「お水取り」で知られる、奈良の東大寺二月堂の修二会で使うたいまつの調製行事が2月11日、名張市赤目町一ノ井の極楽寺であった。地元住民や高校生ら約100人が近くの山から切り出したヒノキを加工した。【切り出したヒノキをなたで割る講員ら=名張市赤目町一ノ井で】 〈YouTubeで動画を見る〉

切り出したヒノキを運ぶ高校生ら=同

 この日は朝から、同寺から南に約1キロ離れた通称「松明山」で、高さ約40メートル、直径約50センチのヒノキを伐採。
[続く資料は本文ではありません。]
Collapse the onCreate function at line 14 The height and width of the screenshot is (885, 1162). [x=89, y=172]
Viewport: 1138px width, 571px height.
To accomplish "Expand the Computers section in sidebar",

長さ約80センチに切り分け、毎年参加している名張高サッカー部員らがふもとまで運んだ。同寺で法要後、なたで木の皮をはぎ、長さ約36センチ、幅約9センチのくさび形のたいまつにそろえた。

 参加した同高サッカー部1年生12人のうちの1人、黒川青波君(16)は「水分が多いためか、木は見た目よりずっしりと重かった。初めて参加し、勉強になった」と話した。行事を担う伊賀一井松明講の杉本陛講長(69)は「770年以上続く歴史を途絶えさせるわけにはいかない。講員も高齢になっており、若い人に協力頂き心強い」と感謝していた。

 3月12日の「松明調進」では、長さ約2メートルの青竹にたいまつ4束を前後に2つずつくくり付けて「一荷」とし、計5荷を約32キロ離れた奈良市の東大寺まで、徒歩と車で運ぶ。